What you have to do: Format the items from the line containing "Viewport: 600px width, 486px" through the line containing "coord(576,587)" as a JSON list of strings, one string per line, skipping blank lines. Leave the pictures out.

Data extract:
+ + + +

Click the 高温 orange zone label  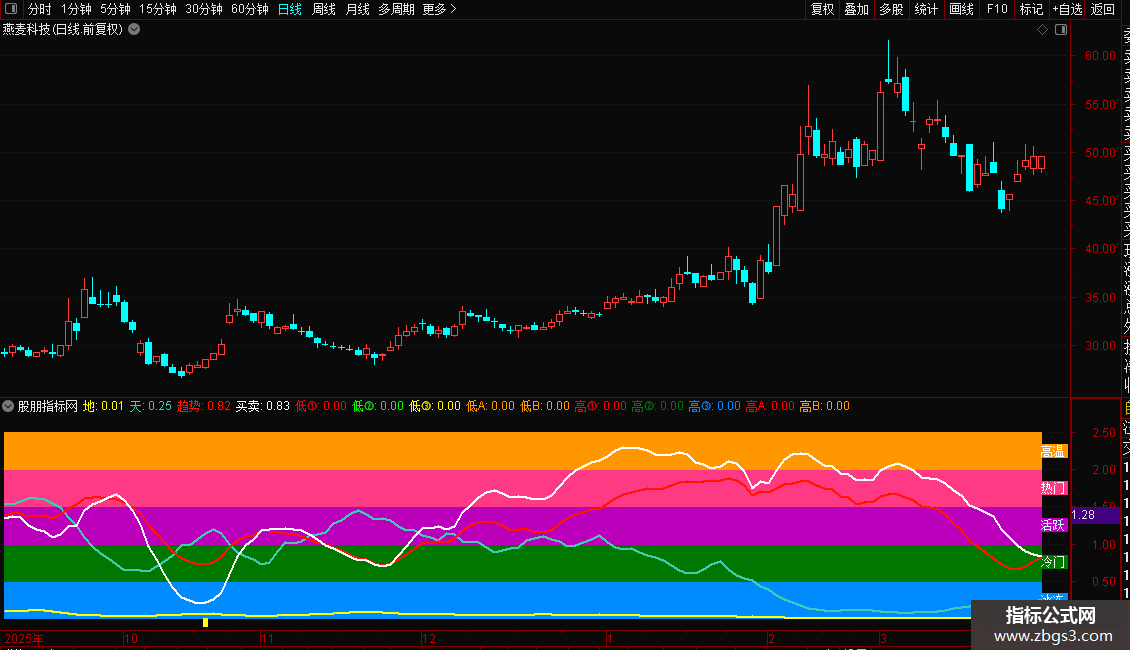1053,451
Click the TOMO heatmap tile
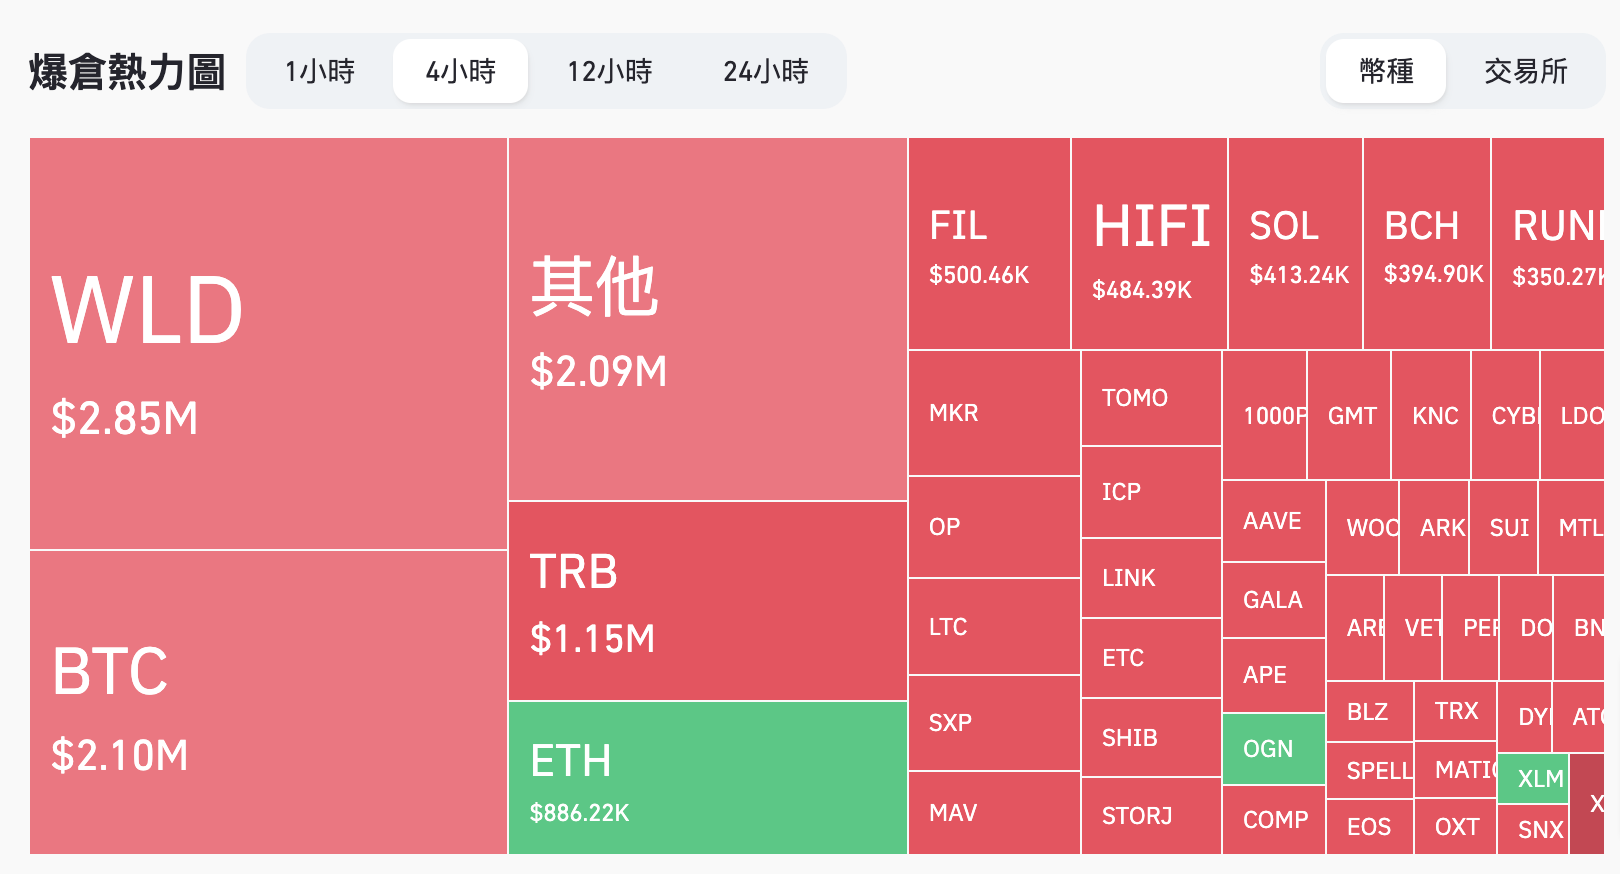This screenshot has height=874, width=1620. click(x=1151, y=398)
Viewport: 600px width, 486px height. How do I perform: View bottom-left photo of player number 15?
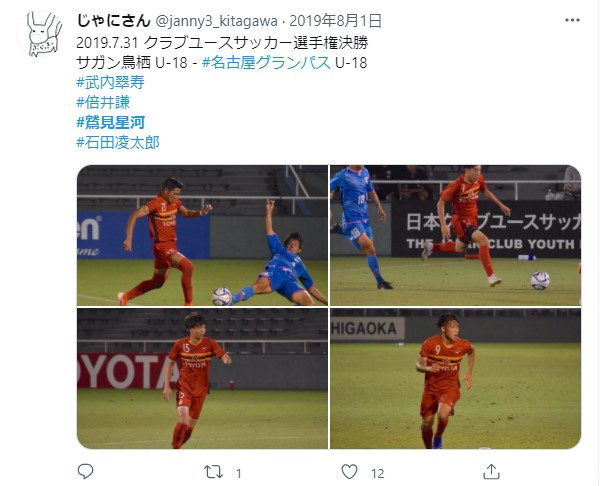tap(202, 378)
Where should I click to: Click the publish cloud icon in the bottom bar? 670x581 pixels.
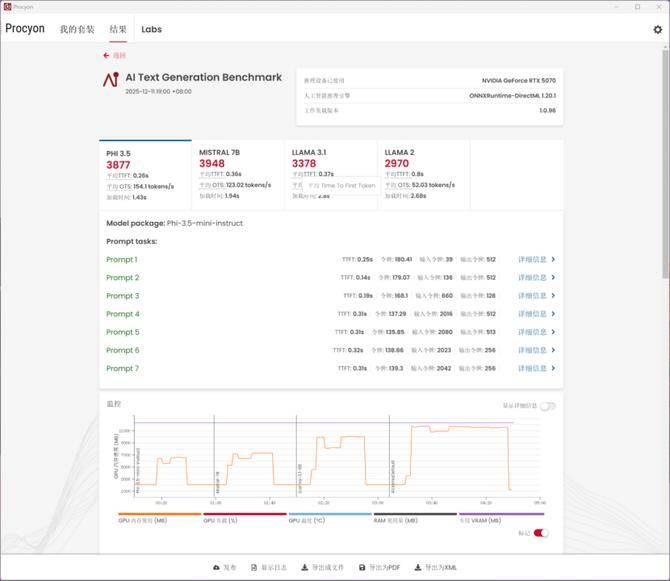pyautogui.click(x=216, y=567)
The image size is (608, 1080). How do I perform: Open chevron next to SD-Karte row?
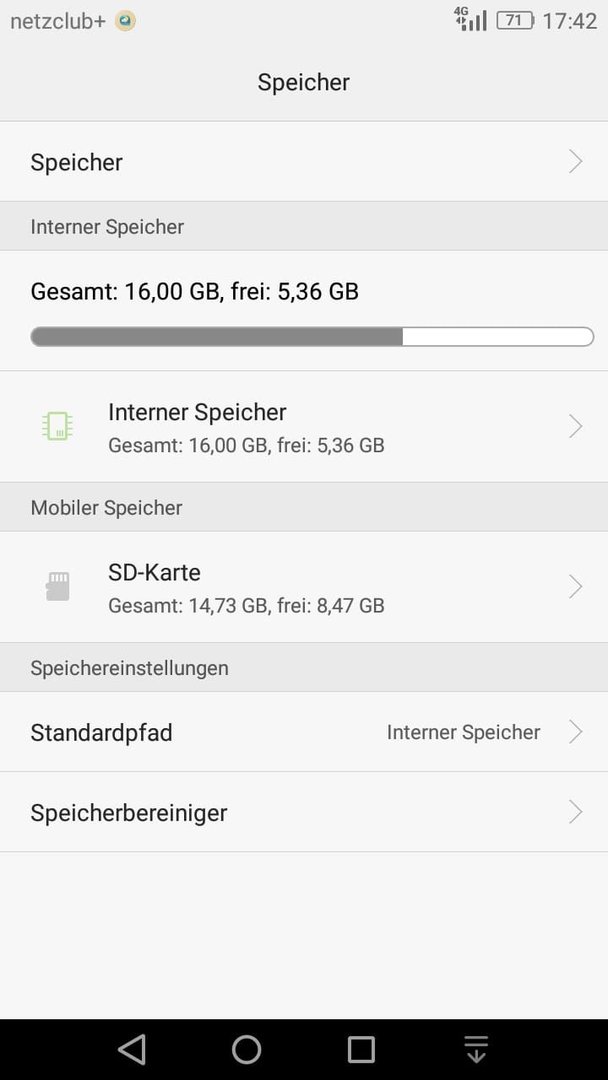coord(576,587)
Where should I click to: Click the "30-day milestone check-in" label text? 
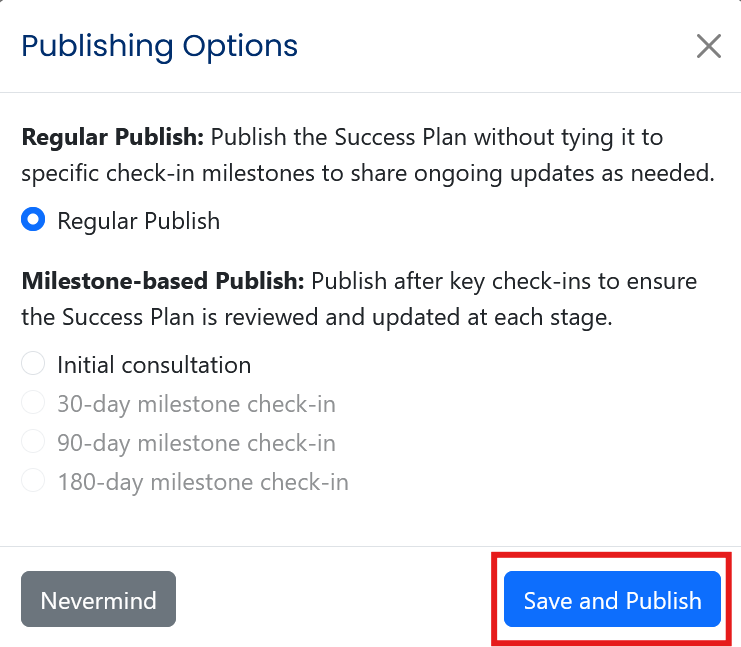pyautogui.click(x=196, y=404)
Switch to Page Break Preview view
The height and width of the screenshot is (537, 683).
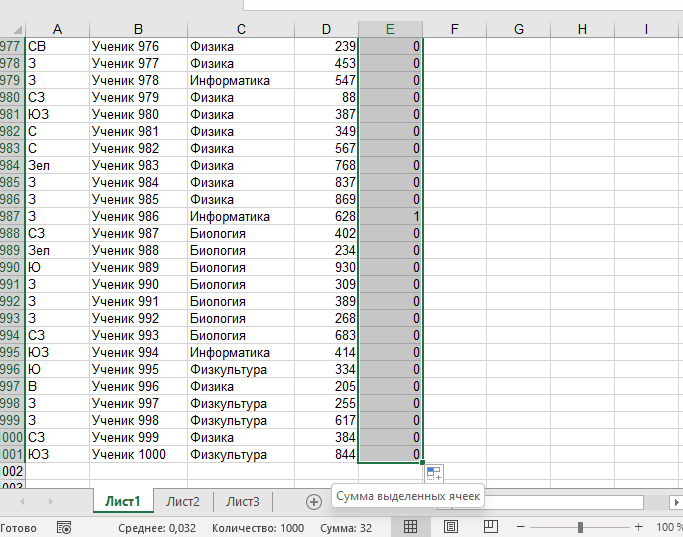tap(490, 527)
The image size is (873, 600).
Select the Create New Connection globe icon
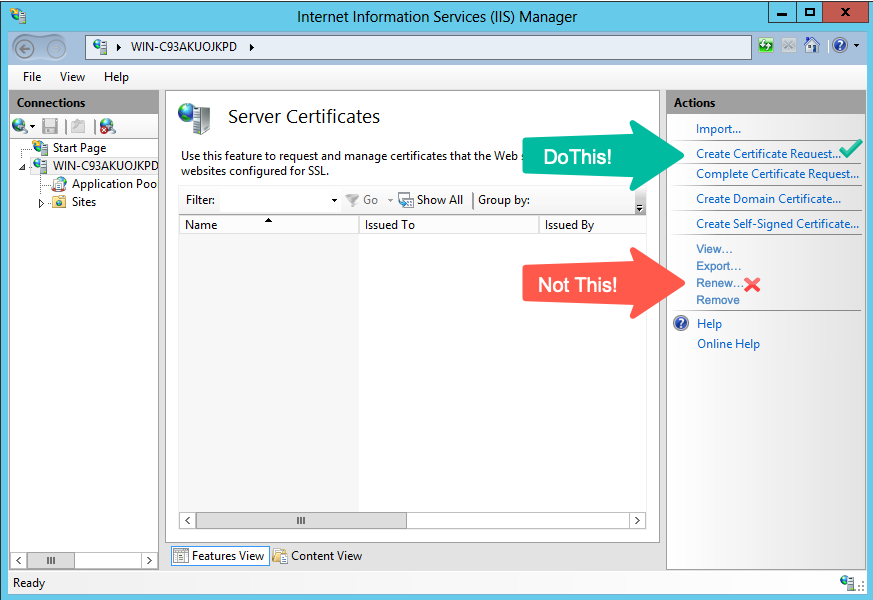[x=19, y=125]
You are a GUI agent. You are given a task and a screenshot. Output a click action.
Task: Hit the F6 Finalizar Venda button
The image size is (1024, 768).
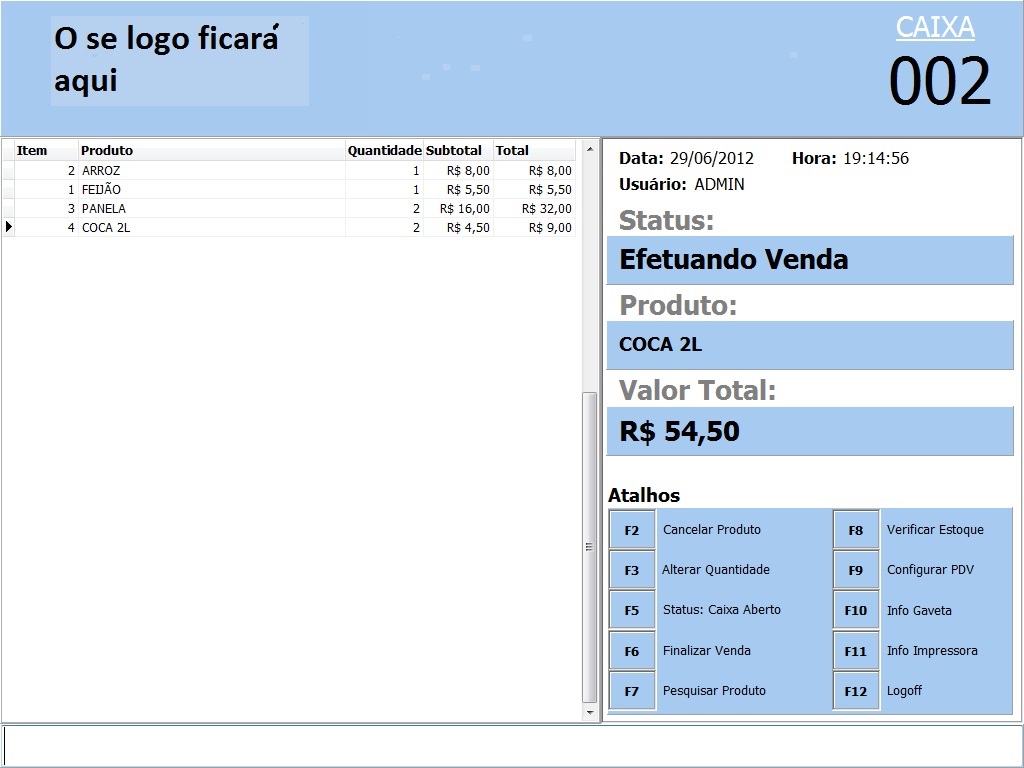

+ + + +

Problem solution:
[
  "Viewport: 600px width, 486px height. How do I perform: View bottom-left photo of player number 15?",
  "tap(202, 378)",
  "Where should I click to: Click the publish cloud icon in the bottom bar? 670x581 pixels.",
  "pyautogui.click(x=216, y=567)",
  "The image size is (608, 1080). How do I perform: Open chevron next to SD-Karte row?",
  "coord(576,587)"
]